The Pew Research Center shows the public is basically split on the question of whether a declining white majority is good (35 percent), bad (23 percent) or neither bad nor good (40 percent) for America.

However, the underlying question may be moot.

Analysts have long made their demographic projections from a review of U.S. Census data which determines the official racial or ethnic make-up of the nation by asking everyone to self-identify.

However, it has become increasingly difficult for the government to capture America’s racial and ethnic identity. The U.S. population has an increasingly fluid way of identifying its racial and ethnic backgrounds. In addition, many Americans are mixed-race and choose more than one racial or ethnic category to describe themselves.

“White” is also a tricky label because for many it is coupled with a racial or ethnic secondary identity, like white-Hispanic. It’s possible that America’s white population (the group who self-identify as white-only) is in numerical decline, but the group of people who identify as white-plus-something else is growing.

If you count everyone who self-identifies as white (regardless of their second identity), then the white population in the United States is expanding.

Some of this complexity dates back to 2000, when the Census added “some other race” as an option. Hispanics’ racial and ethnic identities have changed back and forth between white or Hispanic since then, showing the fluidity of racial identity. Research shows over two million Americans went from describing themselves as Hispanic to white, while more than one million switched from white to Hispanic between the 2000 and 2010 Census.

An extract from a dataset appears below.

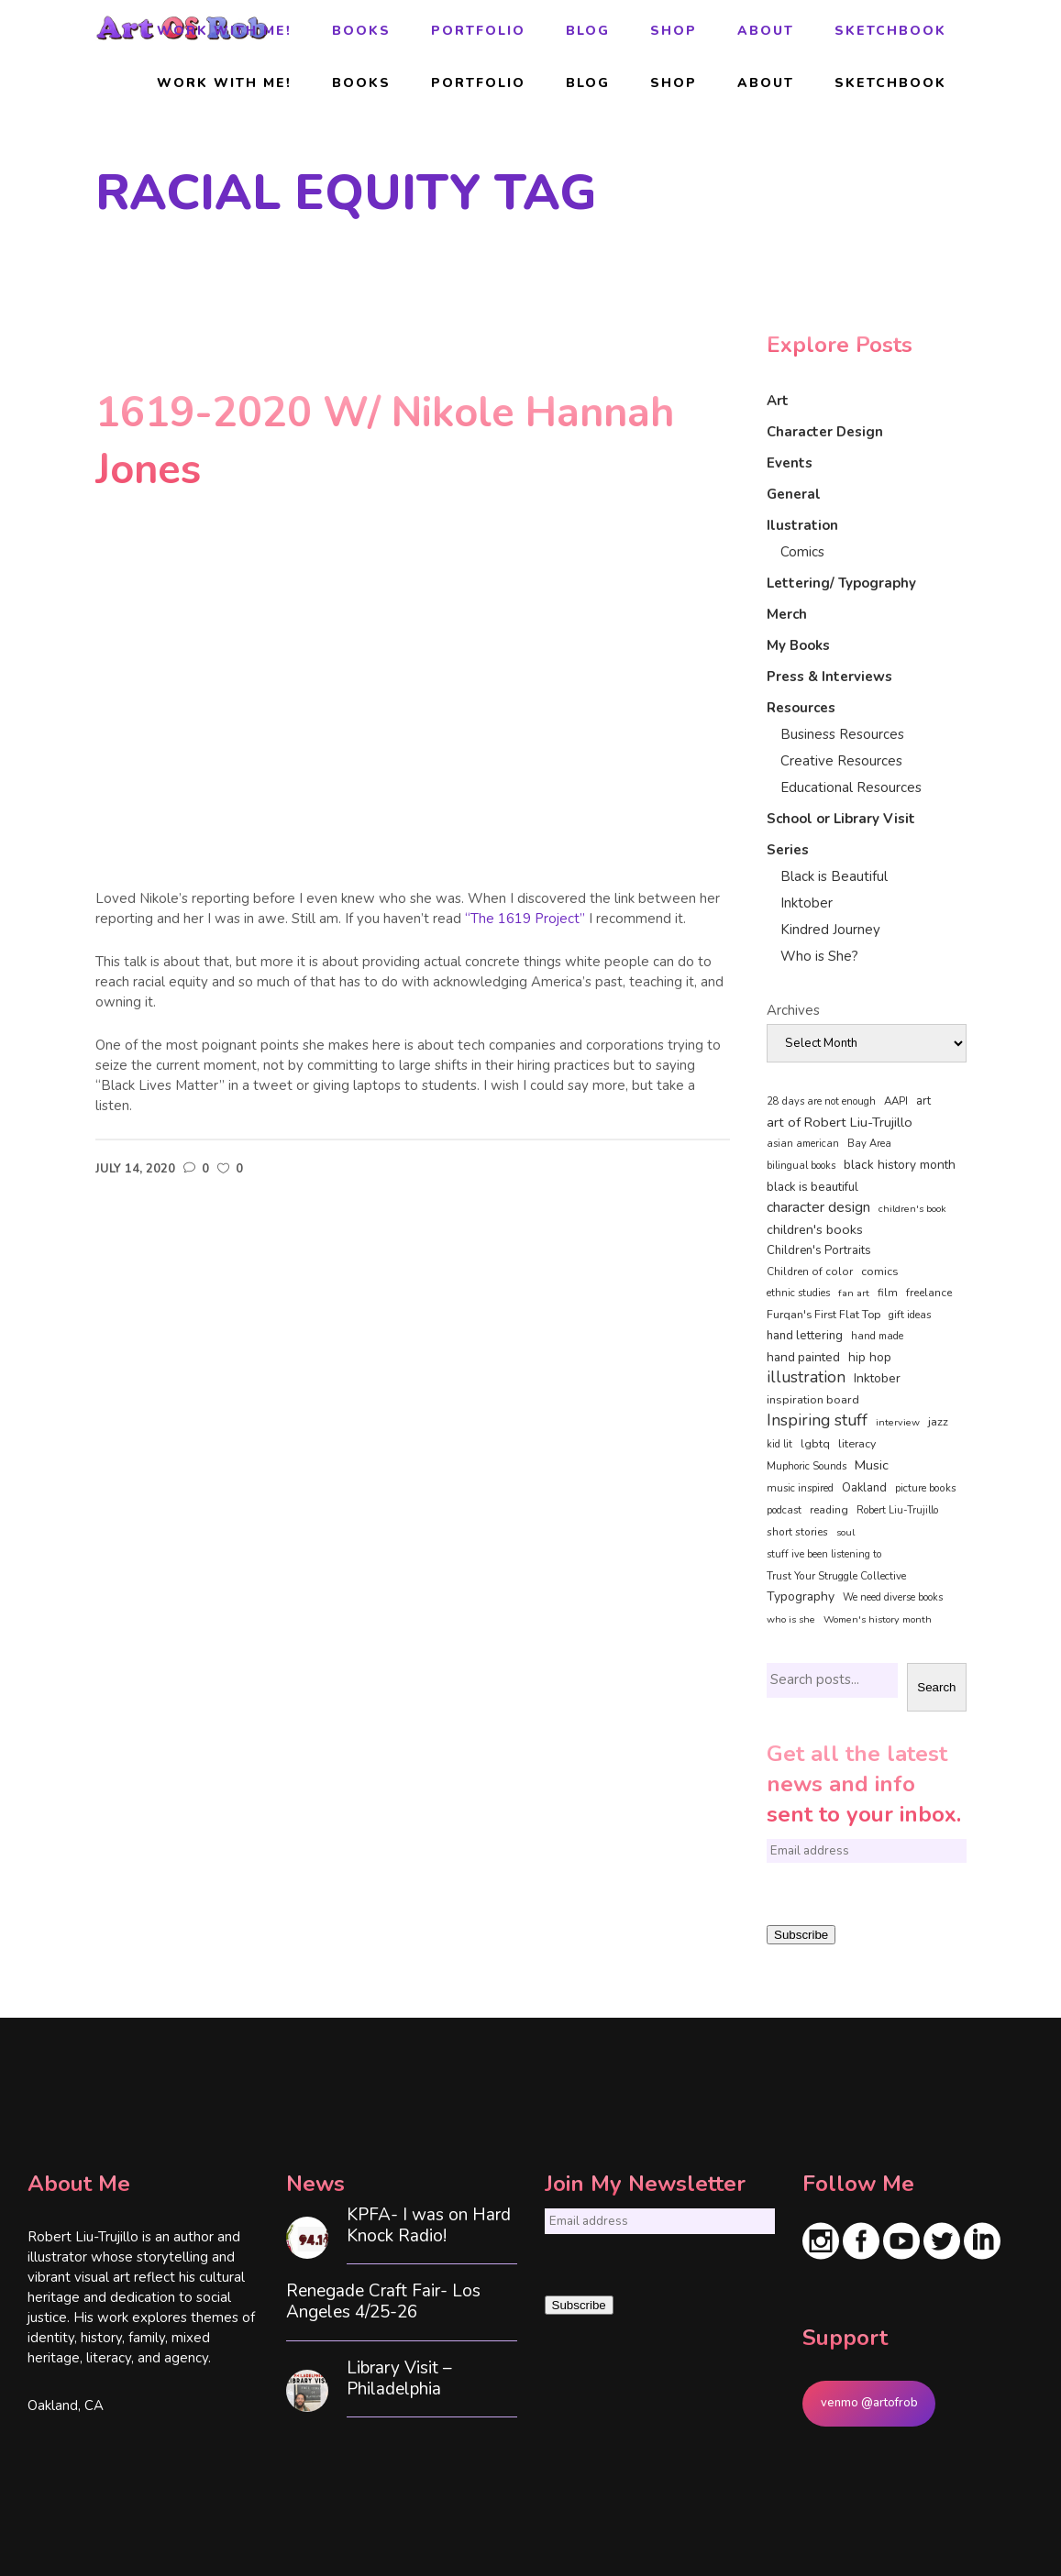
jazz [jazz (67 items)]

Children of multi-racial parents are also free to choose how to identify themselves. They can choose one of their parents’ racial identities,  mixed race, or another identity. In fact, the Census estimates that the fastest growing group in America is of mixed race.

It’s clear that racial and ethnic identities are malleable. As a result, varying public opinion about demographic changes may reveal the conflicted views many people hold on our changing United States—however, the majority seem relatively unconcerned.